• YOUR OBJECTIVE: Find the line containing "Delete the Simple IVR 2 schedule" in the records below. Copy exactly that line and each one after it, ending at the line containing "Given: Sort by", and nothing more.

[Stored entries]
________________________________________

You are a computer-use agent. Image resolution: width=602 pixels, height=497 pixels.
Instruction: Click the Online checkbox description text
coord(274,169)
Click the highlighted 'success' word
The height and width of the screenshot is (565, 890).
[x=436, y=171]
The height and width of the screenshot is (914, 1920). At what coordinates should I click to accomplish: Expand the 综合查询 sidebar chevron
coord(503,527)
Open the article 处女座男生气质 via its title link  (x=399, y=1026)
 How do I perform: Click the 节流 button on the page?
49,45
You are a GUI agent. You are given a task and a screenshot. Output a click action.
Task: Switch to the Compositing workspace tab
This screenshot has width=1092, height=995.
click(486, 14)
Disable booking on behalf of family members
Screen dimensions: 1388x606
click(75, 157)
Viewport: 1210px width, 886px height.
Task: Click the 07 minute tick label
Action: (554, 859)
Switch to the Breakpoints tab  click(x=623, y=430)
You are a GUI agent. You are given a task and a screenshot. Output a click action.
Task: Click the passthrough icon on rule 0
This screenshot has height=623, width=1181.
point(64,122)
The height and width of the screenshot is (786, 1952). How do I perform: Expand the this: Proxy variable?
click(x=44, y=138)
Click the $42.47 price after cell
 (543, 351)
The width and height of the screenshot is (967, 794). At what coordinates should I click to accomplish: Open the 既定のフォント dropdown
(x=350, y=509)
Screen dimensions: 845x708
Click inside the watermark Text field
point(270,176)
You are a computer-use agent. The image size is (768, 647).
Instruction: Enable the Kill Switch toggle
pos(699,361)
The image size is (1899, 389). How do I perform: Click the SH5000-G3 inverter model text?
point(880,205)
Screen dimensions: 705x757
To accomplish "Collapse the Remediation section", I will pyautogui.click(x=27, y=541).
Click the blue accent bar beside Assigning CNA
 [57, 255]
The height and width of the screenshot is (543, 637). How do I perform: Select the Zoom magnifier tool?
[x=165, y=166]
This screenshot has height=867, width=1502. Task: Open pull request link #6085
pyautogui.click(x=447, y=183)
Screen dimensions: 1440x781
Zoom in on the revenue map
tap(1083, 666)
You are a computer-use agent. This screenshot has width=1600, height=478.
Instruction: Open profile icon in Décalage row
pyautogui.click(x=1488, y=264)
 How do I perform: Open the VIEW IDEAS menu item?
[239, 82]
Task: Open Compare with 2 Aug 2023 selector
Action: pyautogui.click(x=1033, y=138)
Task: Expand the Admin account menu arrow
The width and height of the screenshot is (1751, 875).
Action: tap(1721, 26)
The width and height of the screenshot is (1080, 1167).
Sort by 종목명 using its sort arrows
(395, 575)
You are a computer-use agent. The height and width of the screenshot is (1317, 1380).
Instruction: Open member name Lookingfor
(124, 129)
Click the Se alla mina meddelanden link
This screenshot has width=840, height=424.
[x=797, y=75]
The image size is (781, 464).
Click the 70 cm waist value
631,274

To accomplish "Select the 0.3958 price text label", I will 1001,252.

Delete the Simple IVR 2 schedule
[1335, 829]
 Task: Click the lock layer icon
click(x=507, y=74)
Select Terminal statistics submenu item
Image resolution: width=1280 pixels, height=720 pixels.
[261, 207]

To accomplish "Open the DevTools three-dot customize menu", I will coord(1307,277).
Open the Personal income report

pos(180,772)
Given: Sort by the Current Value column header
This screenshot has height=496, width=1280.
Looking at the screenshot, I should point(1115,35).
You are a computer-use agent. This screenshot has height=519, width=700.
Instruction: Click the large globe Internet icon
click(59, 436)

________________________________________

• ANSWER TO THIS TASK:
Delete the Simple IVR 2 schedule
[1335, 829]
 Task: Click the lock layer icon
click(x=507, y=74)
Select Terminal statistics submenu item
Image resolution: width=1280 pixels, height=720 pixels.
[261, 207]

To accomplish "Open the DevTools three-dot customize menu", I will coord(1307,277).
Open the Personal income report

pos(180,772)
Given: Sort by the Current Value column header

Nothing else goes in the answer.